For some children, it’s a passing phase. Some grow up to be heterosexual, some gay. Some children insist they are the opposite sex although they might have a hard time explaining it. One nurse therapist said a boy once told her, “I think I swallowed a girl.”
“The point is we don’t know the outcome and don’t need to know,” said Catherine Tuerk, who runs the gender variance outreach program at Children’s National Medical Center in Washington, D.C., considered a leader in the field.
“What we need is a place where children can express what they want to,” said Tuerk, who has been working on gender variance for three decades.
Kids have always explored gender roles, but precisely how many exhibit gender variance has not been estimated, said Dr. Edgardo Menvielle, associate professor of psychiatry with the Children’s National Medical Center in Washington, D.C.
“What is new is how parents and educators are addressing it and being open to it at earlier ages,” said Taneika Taylor of the Gender Public Advocacy Coalition, an organization in Washington, D.C., that is trying to end discrimination and violence caused by gender stereotypes.
This increased awareness, Taylor said, is fueled partly by the availability of information on the Internet and television. As the school year begins, new Web sites, e-mail support groups, educational materials and conferences offer support and education for parents and teachers of kids who defy gender stereotypes.
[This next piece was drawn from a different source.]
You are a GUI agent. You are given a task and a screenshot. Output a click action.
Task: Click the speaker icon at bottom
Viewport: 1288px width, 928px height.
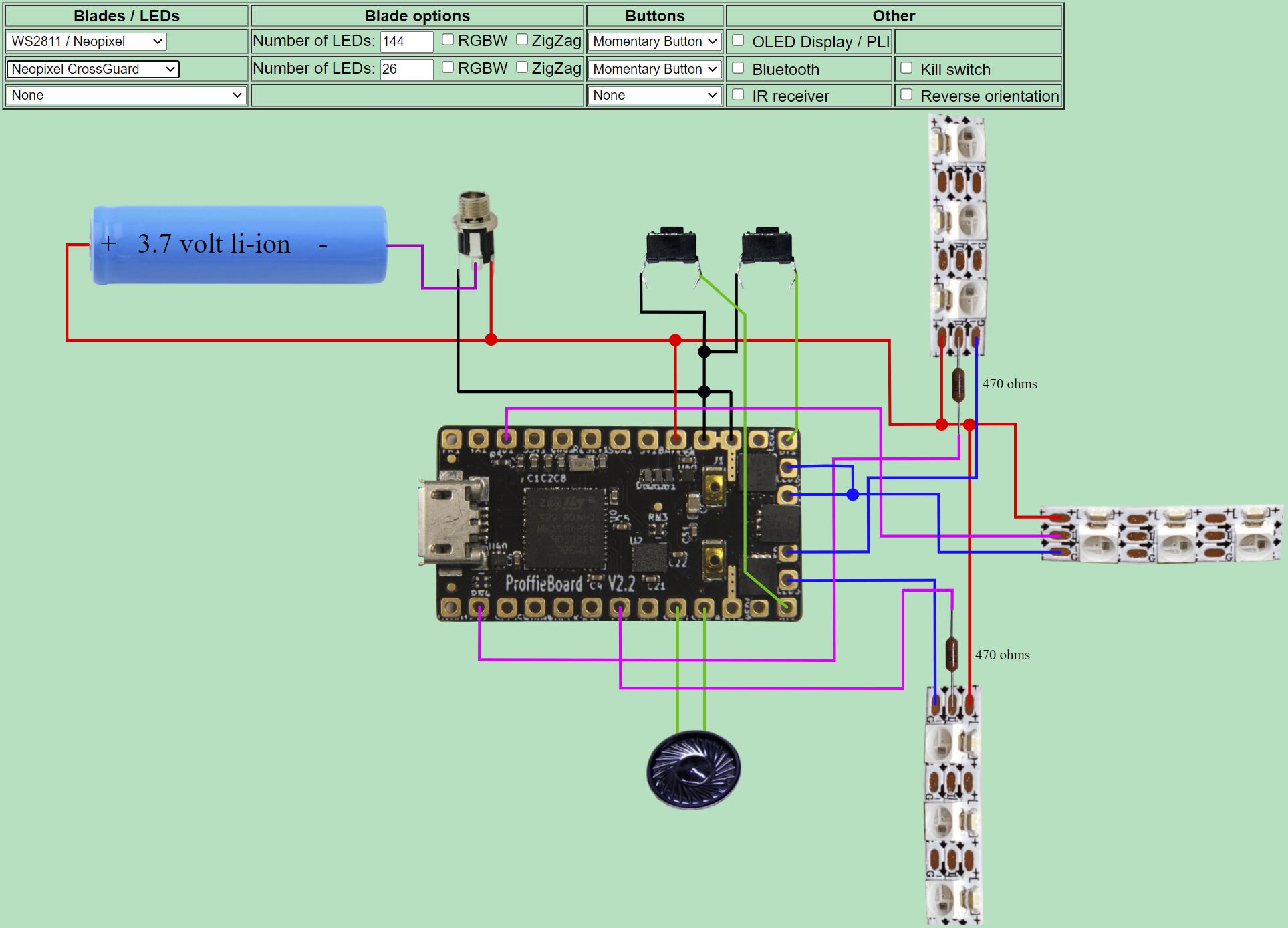pos(693,770)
Their common message is not to try to change who these kids are, though mainstream mental health professionals are not unified. Some believe such feelings can and should be extinguished through therapy; others believe that can destroy children’s self-esteem.
“If you are forced to be something you don’t want to be as a kid, you are miserable,” said Carla Odiaga of Boston, the consultant hired at Park Day.
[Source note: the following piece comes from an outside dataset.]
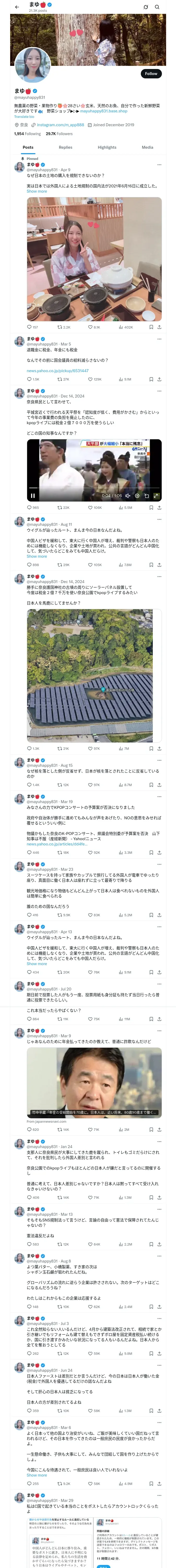
Task: Open the more options menu on pinned post
Action: click(159, 165)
Odiaga speaks from a decade of experience counseling lesbian, gay, bisexual and transgender teens who she says are scarred by early memories — a daughter forced to dress like a girl or a son whose dad hit him when he refused to play sports.
In the worst cases, children pushed by parents and picked on by peers grow depressed, suicidal or physically ill, said Caitlin Ryan, a clinical social worker at San Francisco State University who is conducting a long-term survey of gay youths and their families. She said many adolescents she talked to were picked on from kindergarten age — long before they knew their sexual identity — for looking or acting “too feminine” or “too butch.”
Gender variance is an especially touchy topic when young children are the subjects. The Traditional Values Coalition calls efforts to accommodate these kids “normalizing the abnormal.”
The group’s executive director, Andrea Lafferty, said gender variance is a Bay Area phenomenon.
“If you talk to your typical person across America, they would be appalled,” she said. “God made us male and female, and God makes no mistakes. To teach a child at an early age self-hatred, and that’s what this gender variance is, is very sad.”
Even a prof from my Alma Mater weighed in…
Warren Throckmorton, an associate professor of psychology at Grove City College in Pennsylvania known for his work in the so-called ex-gay movement, agrees that some gender-variant children could be redirected to their birth sex.
“I’ve treated kids who were quite sure they were the opposite gender and are now are quite consistent in their behavior and their feelings with their biological sex,” said Throckmorton.
But he warned against dogma on either side of the debate. “It’s so individual. I don’t want to say there’s one answer.”
I’m sure that these problems exist, and they need to be dealt with on a case-by-case basis…but solutions like the one instituted at this school seem to only perpetuate and normalize behaviors that should not be mainstream.